La calle está muy ruda. Es la inseguridad. Es la grosería. Es el atropello. Y no es nada más el enchufado. El opositor disfrazado que se puso la cacucha tricolor de la forma más hipócrita que te invitó un traguito pagado con el último guiso que armó con el gobierno, cantaron por los viejos tiempos y al poco tiempo pasó algo que te hizo abrir los ojos. Sí. Hoy en día todos conocemos alguien que ve las Kardashian y que está enchufado con el gobierno. Y uno siente que el mundo se le viene encima. Pero yo sí debo decir, por cada enchufado que he descubierto conozco a diez que están hartos de la vagabundería, y que hoy en día tiene tolerancia cero ante el ladrón, y que están claros, que el te roba a punta de pistola desde una moto no es más malandro que el que negocia una comisión, whiskey de por medio diciendo, es que algo tiene que quedá pa papá. Poco a poco las caretas están cayendo. Ahora, una de las cosas que más temía ver caer era el ánimo del venezolano.
Y la verdad, en estos últimos dáis he notado que no estamos tristes. Estamos preocupados. Estamos apagados. Pero sobre todo estamos hartos. Hartos. Hartos. Pero hartos de verdad.

Es que esto es como si hubiésemos estado años y años tratando de graduarnos, como dice un amigo mío y simplemente no pasamos la materia. Y todas las veces parece que es la definitiva. O nos hundimos o salimos a flote. Y vamos viviendo como si aquí sólo queda una de dos.
Pero por primera vez se siente que ya no es un tema de elecciones. Ya no depende ni del que no está, ni del que no ganó, o del que ganó para representar a los que sienten que nunca han ganado. Ahora se siente por primera vez que es una de más de la mitad de un país. Un grupo de gente que cada vez es más grande que se está dando cuenta que esto jamás fue cosa de una sola persona. Ni la destrucción la hizo uno solo, ni la reconstrucción depende de una sola persona.

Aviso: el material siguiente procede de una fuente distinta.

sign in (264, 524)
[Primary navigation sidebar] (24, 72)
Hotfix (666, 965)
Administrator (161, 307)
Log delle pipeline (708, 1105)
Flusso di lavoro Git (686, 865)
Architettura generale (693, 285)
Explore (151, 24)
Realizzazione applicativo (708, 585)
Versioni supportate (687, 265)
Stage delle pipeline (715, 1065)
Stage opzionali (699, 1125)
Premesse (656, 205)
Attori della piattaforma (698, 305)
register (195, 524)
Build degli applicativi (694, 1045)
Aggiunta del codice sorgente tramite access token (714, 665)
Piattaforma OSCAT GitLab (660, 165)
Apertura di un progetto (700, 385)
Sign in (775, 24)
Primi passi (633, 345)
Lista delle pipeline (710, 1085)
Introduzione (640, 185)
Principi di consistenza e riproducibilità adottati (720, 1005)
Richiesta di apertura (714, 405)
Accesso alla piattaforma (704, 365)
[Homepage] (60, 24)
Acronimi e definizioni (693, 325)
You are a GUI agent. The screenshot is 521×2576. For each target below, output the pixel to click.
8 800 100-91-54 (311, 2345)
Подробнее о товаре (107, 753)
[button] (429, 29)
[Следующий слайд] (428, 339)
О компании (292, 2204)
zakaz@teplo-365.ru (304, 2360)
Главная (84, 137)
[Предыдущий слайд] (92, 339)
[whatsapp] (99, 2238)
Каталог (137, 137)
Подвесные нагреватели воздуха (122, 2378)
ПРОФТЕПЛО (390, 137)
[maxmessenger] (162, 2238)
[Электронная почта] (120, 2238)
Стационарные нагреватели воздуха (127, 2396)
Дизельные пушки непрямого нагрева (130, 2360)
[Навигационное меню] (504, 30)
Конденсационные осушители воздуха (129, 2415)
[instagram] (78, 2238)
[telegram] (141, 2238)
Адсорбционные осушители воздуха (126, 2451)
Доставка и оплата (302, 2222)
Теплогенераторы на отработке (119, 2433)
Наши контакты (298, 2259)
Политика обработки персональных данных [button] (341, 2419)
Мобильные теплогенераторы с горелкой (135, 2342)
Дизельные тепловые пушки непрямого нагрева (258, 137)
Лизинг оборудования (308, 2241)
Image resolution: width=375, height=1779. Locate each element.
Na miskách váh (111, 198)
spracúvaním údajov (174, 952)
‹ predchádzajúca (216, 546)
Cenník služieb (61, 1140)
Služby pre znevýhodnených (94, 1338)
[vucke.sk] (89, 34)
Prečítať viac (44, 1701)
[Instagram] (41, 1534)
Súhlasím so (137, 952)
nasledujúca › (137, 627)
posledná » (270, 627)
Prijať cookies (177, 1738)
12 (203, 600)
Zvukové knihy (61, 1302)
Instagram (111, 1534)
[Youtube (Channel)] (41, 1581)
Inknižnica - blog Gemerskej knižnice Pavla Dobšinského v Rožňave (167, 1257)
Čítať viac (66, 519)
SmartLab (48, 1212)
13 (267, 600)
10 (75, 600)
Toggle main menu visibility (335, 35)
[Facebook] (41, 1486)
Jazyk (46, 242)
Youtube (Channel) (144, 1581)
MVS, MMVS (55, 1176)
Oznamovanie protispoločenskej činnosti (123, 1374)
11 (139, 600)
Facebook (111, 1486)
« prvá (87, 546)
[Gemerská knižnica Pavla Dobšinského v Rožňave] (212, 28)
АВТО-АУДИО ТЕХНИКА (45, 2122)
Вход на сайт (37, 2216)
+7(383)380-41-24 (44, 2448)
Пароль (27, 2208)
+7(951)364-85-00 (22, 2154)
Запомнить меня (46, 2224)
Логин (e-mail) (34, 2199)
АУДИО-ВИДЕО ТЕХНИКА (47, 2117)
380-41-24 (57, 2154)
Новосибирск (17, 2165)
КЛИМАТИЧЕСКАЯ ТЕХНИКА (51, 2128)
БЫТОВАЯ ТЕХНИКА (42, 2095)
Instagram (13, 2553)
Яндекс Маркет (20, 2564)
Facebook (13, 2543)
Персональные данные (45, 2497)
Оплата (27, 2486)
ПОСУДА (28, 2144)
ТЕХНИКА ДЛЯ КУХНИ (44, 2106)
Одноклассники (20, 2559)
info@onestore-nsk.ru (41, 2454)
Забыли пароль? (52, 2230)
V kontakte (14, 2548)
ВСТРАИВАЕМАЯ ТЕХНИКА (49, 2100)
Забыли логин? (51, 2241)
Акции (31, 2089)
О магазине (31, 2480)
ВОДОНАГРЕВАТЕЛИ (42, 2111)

Vienen días muy duros. Porque vamos a tocar fondo y eso nos va a enfrentar con verdades que durante mucho tiempo no hemos querido ver. Vamos a entender para qué servían los valores que durante mucho tiempo tanto despreciamos. Vamos a entender por qué es importante tener palabra, y cómo le duele a un pueblo que se la rompan. Como duele cuando el que creíste idealista es un cínico. Como duele que las oportunidades se pierden porque un oportunista capitalizó con el dinero que era para el bienestar colectivo. Vamos a entender como duele eso que llaman reconciliación. Porque eso viene. Y vamos a tener que ejercer en muchos casos la tolerancia. Y es muy fácil ser tolerante con el que piensa como uno, con el que siempre ha pensado como uno, pero no es fácil mirar a la cara y entender que tienes que compartir espacio con el que te hizo tanto daño.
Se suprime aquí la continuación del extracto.